The average age for diagnosis of somatic symptom disorder
There are no exact numbers on how common this illness is because it’s relatively new but experts say people are being diagnosed in their 20s and 30s.
Experts say symptoms can be seen in all age groups, but symptoms are more common in women between the ages of 20-50 years old. This illness has been reported in both adults and children 6 years old or older. There are reports that symptoms may also begin during childhood or adolescence.
The symptoms of somatic symptom disorder
Exact symptoms vary among people with somatic symptom disorder, but in general, they have one or more of these symptoms: ongoing pain related to a possible medical condition that doctors cannot find; ongoing digestive problems without an obvious cause; ongoing headaches with no known cause; neurological problems such as numbness or weakness for which doctors cannot find a cause; or problems with sensation, such as tingling, burning, or itchy skin for which there is no known cause. The symptoms are not intentionally produced (as in factitious disorder) and cannot be explained fully by another illness or mental illness (such as panic disorder).
The symptoms must also cause significant distress and impairment in one’s daily life to meet the diagnosis of somatic symptom disorder. People may report feeling “ill” but without knowing exactly what they are feeling. They often say they feel like something bad will happen if they don’t take care of their bodies (e.g., preventing terrible things from happening like heart attacks, cancer, blindness). Oftentimes people might seek unnecessary medical tests and treatments.
The treatment of somatic symptom disorder
The treatment of somatic symptom disorder is based on a combination of psychotherapy and medication.

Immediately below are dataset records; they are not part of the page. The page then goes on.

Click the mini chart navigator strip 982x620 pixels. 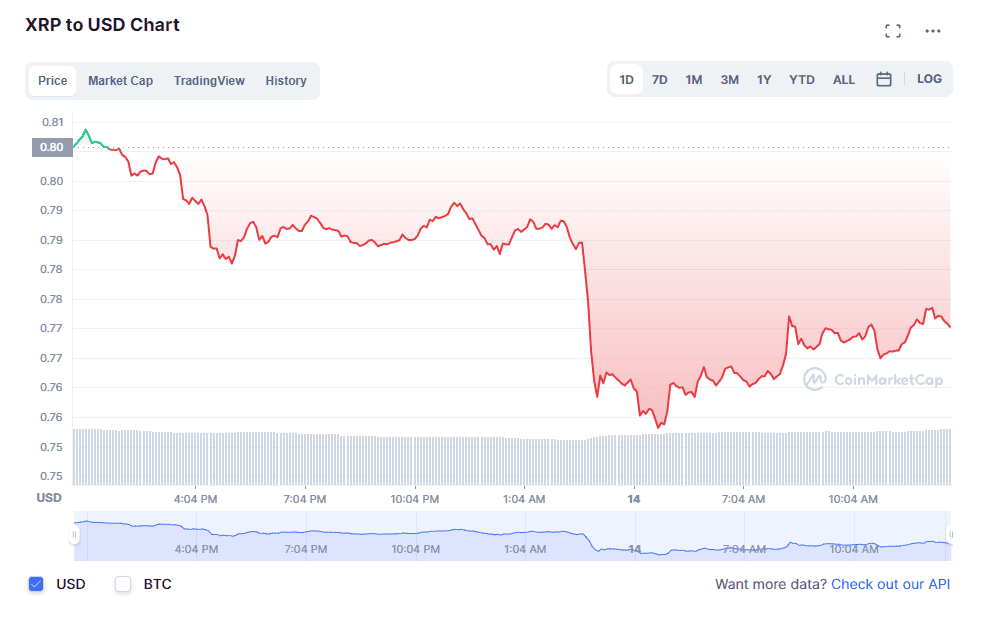500,536
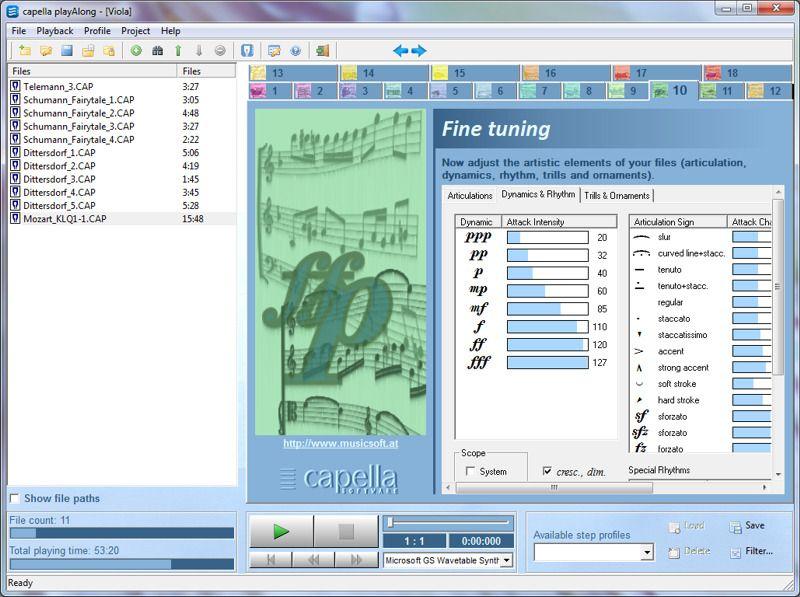Visit the www.musicsoft.at link
Viewport: 800px width, 597px height.
[340, 443]
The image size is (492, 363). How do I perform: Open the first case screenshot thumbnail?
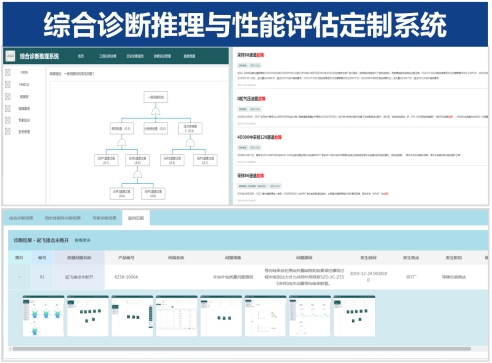pyautogui.click(x=43, y=316)
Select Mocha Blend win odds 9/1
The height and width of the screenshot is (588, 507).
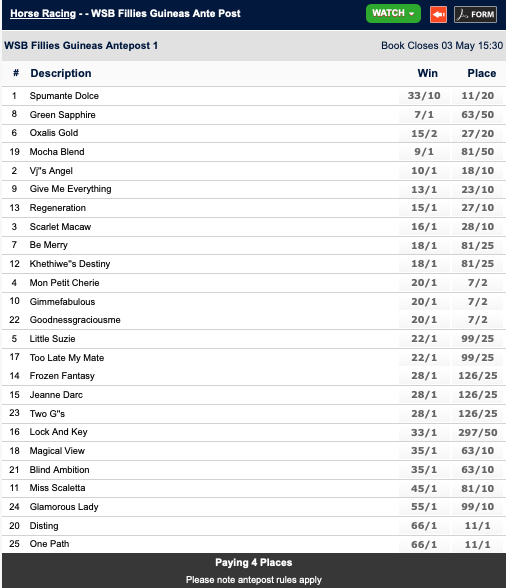click(424, 152)
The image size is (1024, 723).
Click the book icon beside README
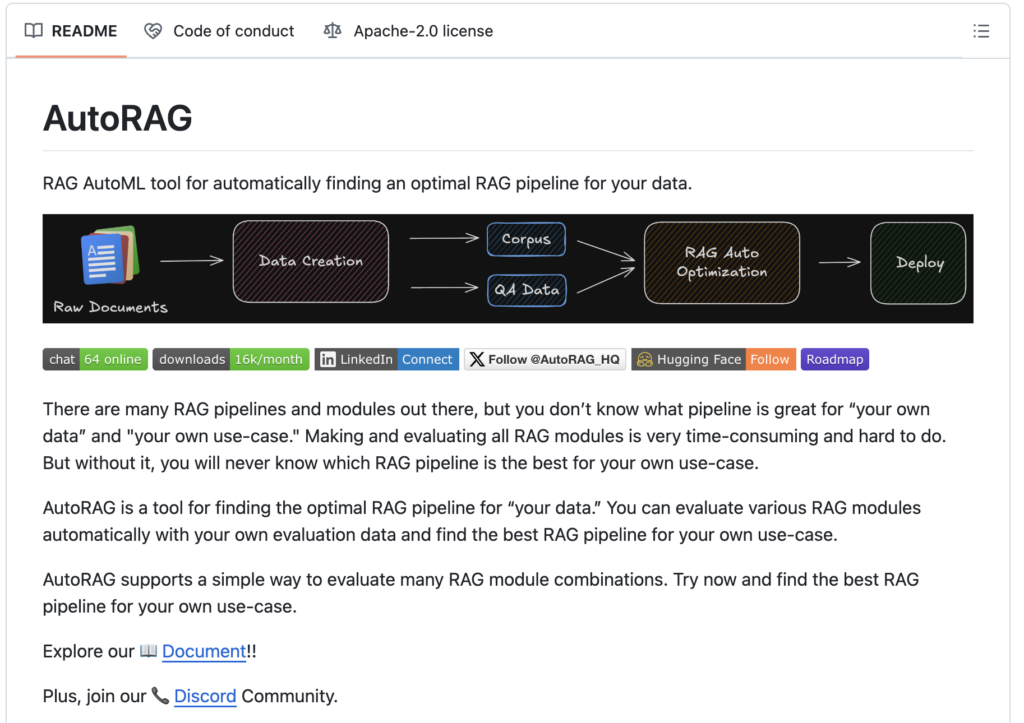click(34, 31)
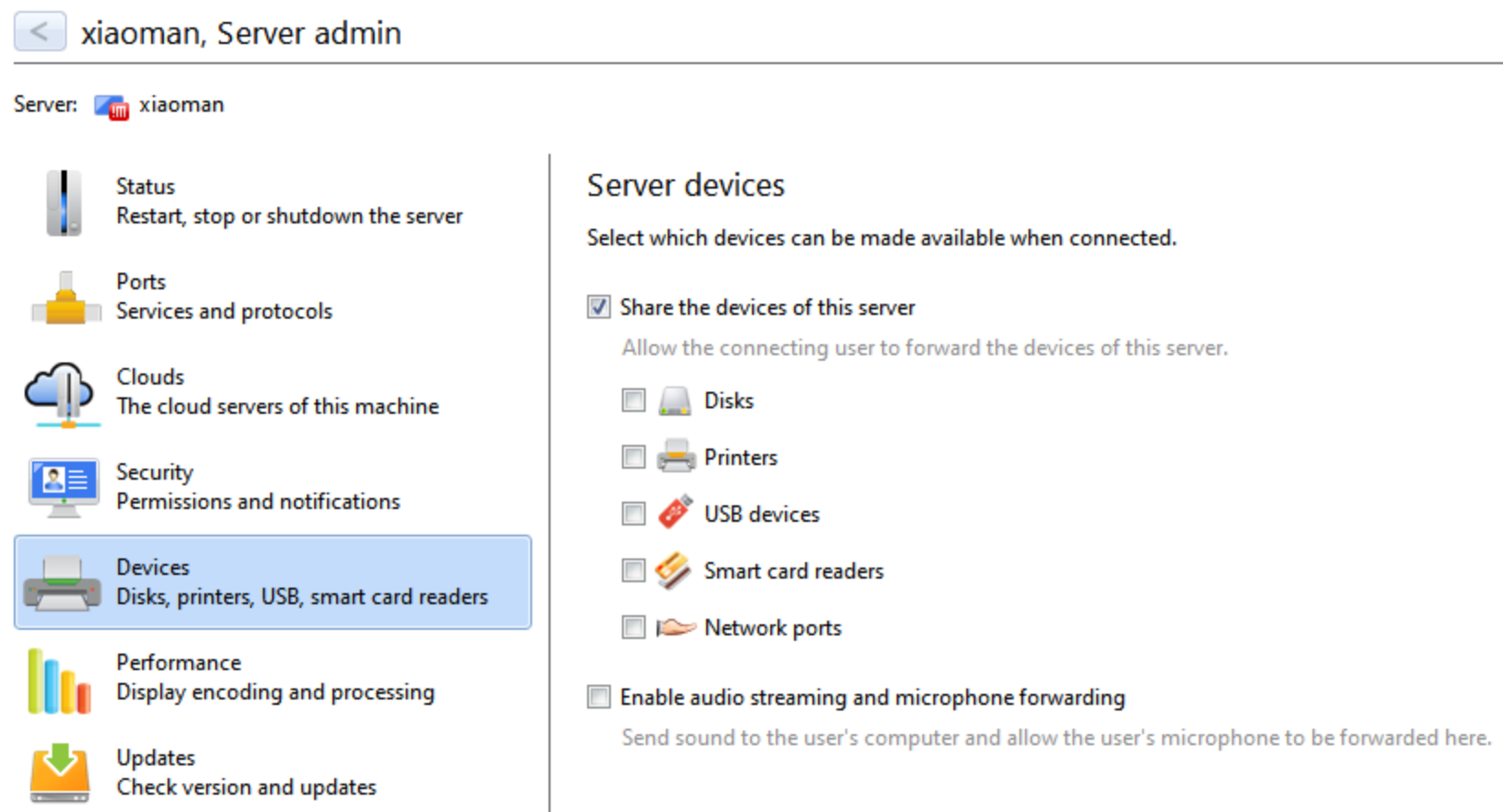Click the Status server tower icon

tap(63, 202)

The majority of individuals with this disorder will be treated with a type of talking therapy, known as cognitive-behavioral therapy (CBT). CBT aims to help individuals to better understand the relationship between their symptoms, thoughts, feelings, and actions. In doing so, people may learn how to better manage symptoms by changing patterns of thinking or behavior that are contributing to the problem. People may also need additional treatments for CBT to be effective – such as antidepressant medication.
Your GP should be able to prescribe medication to help you manage your symptoms. Speak to your doctor if you think that the medication you’re currently taking isn’t working for you or is causing unpleasant side effects. It might be possible to prescribe a different medication (or a different dose) that will work better for you.